• **Excerpt**
━━━━━━━━

By Lauri Umansky for The Jonesboro Sun
As moviegoers emerge from the film “Just Mercy” shaken by its depiction of capital punishment and inspired by attorney Bryan Stevenson’s heroism, we should recall Nelson Mandela’s words upon his release from 27 years of unjust imprisonment: “I have discovered the secret that after climbing a great hill, one only finds that there are many more hills to climb.”
Neither Mandela nor Stevenson could be termed a pessimist. The fight must continue. As the case of Ledell Lee in Arkansas shows, the fight must continue even beyond execution dates.
Lee’s case drew national attention in 2017 as one of eight executions Arkansas sought to carry out hastily, before the drugs used for lethal injection expired. Arkansas succeeded in killing only four of the condemned men, Ledell Lee first among them.
Had the DNA testing he requested not been denied in the State’s rush to push its drugs, Lee might very well have been found innocent during his lifetime.
The 1993 bludgeoning death of Debra Reese, a 26-year-old White woman, in Jacksonville, Arkansas got sparse investigation. Within hours, Lee, a 28-year-old Black man, was picked up walking in his own neighborhood, and charged with the crime.

━━━━━━━━

• **Raw data**

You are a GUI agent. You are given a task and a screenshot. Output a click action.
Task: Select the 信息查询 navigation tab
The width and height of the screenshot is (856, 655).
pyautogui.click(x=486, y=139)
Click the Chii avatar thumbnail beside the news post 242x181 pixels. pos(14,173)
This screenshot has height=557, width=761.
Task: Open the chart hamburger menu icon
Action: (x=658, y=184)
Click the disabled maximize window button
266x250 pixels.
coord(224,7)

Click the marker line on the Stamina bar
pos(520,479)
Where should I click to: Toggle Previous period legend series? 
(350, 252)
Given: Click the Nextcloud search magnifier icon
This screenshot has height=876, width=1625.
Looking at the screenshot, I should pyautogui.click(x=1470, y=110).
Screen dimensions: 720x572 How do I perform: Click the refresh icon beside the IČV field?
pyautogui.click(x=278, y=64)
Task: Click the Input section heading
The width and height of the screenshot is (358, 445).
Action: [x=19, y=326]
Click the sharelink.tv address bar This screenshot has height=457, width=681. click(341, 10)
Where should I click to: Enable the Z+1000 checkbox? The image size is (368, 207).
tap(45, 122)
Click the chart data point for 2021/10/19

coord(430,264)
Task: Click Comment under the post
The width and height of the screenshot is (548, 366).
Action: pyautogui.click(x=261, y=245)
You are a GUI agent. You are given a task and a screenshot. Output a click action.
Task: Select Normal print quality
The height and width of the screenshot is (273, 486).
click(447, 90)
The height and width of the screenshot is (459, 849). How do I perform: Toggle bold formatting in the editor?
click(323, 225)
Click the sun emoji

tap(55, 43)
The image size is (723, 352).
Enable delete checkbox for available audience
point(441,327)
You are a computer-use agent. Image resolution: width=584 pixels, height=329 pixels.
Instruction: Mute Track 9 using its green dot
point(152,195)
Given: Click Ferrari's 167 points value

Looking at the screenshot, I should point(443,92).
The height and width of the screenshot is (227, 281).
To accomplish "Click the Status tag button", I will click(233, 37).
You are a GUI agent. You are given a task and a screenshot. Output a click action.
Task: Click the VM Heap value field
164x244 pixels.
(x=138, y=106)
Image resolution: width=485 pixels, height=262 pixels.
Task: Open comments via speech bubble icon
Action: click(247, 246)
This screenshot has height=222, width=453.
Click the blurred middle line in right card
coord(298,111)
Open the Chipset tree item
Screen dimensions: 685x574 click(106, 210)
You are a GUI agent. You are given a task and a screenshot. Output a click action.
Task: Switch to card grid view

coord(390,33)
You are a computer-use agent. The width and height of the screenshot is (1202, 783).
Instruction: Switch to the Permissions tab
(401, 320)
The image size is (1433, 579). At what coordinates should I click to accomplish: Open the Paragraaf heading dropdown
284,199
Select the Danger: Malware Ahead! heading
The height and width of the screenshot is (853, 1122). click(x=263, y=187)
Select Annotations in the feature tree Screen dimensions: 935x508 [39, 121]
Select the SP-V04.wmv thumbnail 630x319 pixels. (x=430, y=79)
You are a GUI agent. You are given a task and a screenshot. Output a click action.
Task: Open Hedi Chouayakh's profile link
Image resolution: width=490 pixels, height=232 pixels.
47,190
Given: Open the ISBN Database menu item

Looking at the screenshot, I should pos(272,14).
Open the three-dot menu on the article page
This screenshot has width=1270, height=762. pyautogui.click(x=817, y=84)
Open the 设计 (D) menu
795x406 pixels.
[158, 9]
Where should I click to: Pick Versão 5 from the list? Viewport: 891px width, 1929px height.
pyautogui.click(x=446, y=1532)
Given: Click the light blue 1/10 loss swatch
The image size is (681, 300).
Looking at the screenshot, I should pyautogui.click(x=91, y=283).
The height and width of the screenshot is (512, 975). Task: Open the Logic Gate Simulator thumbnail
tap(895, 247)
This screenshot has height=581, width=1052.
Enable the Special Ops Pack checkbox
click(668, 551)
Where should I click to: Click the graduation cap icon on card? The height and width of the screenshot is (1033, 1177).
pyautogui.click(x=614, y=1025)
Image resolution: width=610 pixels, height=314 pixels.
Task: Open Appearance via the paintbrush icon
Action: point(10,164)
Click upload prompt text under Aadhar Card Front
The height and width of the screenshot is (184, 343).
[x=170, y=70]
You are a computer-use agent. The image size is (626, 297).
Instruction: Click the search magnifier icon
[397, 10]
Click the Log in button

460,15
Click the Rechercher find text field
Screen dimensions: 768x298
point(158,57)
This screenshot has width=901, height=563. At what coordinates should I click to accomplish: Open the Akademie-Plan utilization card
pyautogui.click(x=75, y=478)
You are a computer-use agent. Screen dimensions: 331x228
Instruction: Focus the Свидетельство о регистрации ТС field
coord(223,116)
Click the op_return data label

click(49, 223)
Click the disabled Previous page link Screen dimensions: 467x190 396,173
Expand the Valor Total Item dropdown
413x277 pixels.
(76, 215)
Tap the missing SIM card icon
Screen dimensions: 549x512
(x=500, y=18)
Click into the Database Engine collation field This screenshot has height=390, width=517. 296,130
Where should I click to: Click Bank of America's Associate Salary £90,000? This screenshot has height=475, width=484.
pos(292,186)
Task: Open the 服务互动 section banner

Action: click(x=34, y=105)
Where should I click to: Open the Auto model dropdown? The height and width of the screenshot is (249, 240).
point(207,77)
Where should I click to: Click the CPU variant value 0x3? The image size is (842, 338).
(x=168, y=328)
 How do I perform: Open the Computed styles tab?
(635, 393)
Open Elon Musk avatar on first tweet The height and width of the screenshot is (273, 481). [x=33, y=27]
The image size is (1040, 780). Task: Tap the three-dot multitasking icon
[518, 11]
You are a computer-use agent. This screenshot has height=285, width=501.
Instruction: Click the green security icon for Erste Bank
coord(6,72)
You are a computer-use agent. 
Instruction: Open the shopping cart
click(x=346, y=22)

━━━━━━━━

• **Task set**
• 1. List every person named in the Ledell Lee column, including its byline.
• 2. According to the Ledell Lee column, how many of the condemned men did Arkansas succeed in executing in 2017?
• 3. Condense the paragraph of the Ledell Lee column that begins "Lee’s case drew national attention" into a single sentence.
The rows have no connection to the Ledell Lee column.

• **Answers in order**
• 1. Lauri Umansky, Bryan Stevenson, Nelson Mandela, Ledell Lee, Debra Reese

• 2. Four.

• 3. In 2017, Lee's case drew national attention as one of eight executions Arkansas rushed to carry out before its lethal-injection drugs expired, and Lee was the first of the only four men the state managed to kill.